Oh yeah, I had forgotten about Nerdy Nights... About people still using the craptastic ones even though good ones exist, that's what I meant when I said it's hard to get enough exposure to overshadow the inaccurate tutorials.
What needs to be written is a tutorial for writing a simple game like tet...falling blocks or arcanoid. NerdyNights is a good enough example to get a solid ground, but the only other one I've found that addresses how you actually set up a game is poorly formatted and uses fun phrases like "my farts smell like tacos" throughout. Sad that it is placed alongside the NerdyNights tutorials which actually comes off professional at least.
Programming an actual game is out of the scope of a NES tutorial IMO...
tokumaru wrote:
Programming an actual game is out of the scope of a NES tutorial IMO...
I was thinking the same thing. I can't understand anyone elses source code very good, but since I know the ideas around game engines and how to get stuff done within a program, I can still make a pretty good engine without many problems, so I concur with that statement.
tokumaru wrote:
Programming an actual game is out of the scope of a NES tutorial IMO...

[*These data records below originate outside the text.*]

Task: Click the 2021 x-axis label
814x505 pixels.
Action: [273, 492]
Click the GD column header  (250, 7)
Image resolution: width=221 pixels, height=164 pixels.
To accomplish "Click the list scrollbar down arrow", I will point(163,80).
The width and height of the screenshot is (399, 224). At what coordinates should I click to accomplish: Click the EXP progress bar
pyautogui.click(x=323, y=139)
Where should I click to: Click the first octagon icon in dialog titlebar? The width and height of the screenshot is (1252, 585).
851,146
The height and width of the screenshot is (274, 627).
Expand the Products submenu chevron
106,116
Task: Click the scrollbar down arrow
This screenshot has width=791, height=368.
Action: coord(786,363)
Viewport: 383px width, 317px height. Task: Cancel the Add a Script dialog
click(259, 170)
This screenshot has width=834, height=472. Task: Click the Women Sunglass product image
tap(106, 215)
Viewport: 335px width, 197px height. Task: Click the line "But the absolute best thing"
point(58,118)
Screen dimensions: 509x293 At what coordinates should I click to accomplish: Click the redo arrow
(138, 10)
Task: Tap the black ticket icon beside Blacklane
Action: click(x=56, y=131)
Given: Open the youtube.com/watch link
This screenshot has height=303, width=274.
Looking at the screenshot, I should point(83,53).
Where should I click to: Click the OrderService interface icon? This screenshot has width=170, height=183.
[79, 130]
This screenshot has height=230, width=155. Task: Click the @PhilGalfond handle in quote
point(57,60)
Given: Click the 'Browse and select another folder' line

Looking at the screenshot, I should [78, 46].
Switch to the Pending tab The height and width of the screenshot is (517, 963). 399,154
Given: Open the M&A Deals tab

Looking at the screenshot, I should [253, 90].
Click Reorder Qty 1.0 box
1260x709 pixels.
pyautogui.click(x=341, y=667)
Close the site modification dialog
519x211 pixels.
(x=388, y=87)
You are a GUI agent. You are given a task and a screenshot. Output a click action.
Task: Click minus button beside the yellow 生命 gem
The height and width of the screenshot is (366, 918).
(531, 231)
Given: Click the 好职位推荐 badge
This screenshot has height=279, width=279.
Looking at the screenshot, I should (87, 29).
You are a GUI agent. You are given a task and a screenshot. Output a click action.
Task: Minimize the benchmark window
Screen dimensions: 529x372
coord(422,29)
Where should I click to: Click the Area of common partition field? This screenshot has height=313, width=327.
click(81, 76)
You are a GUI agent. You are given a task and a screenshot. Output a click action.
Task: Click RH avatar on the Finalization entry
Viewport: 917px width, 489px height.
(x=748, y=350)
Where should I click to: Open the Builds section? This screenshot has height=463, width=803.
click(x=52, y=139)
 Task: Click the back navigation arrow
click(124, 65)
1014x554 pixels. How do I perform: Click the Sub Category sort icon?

Yes. Like a car workshop manual teaching you how to drive.
I see the utility for several types of tutorials:
1) Basics: Enough to get a meta-sprite on the screen under joypad control, a background that scrolls (simply, one-way moving star-field is fine), and some rudimentary sound. Basic structure of an NMI thread + main game thread.
2) Advanced: How to use the NES platform effectively. Things like splitting arrays of words into two arrays of bytes, music engine, implementing a game that bank-switches (MMC1 or MMC3), how to decide what to put into zero-page and what to leave in normal RAM, making use of BRAM for saved games (checksums, save slots, etc...), multi-directional scrolling, compressed map data (briefly review schemes like SMB1, Metroid, Zelda-1, Crystalis, Dragon Warrior 1-4, Faria, etc...), various physics systems for managing jumps, gravity. Collision detection.
3) Game design theory. Although there is no one right way to design and implement a game, some people get stuck and can't get over the hump from moving a sprite via the joypad to making a usable game engine. So cover things like game object management, when to spawn new objects and clear old ones out (this was discussed on nesdev in a thread a few months ago I thought), creating an event-driven story engine (for games that would use one), etc...
It just seems weird to me to say that new nesdev's would not benefit from anything more than a beginner's tutorial. Even intermediate and advanced developers can benefit from reading the coherent thoughts of others.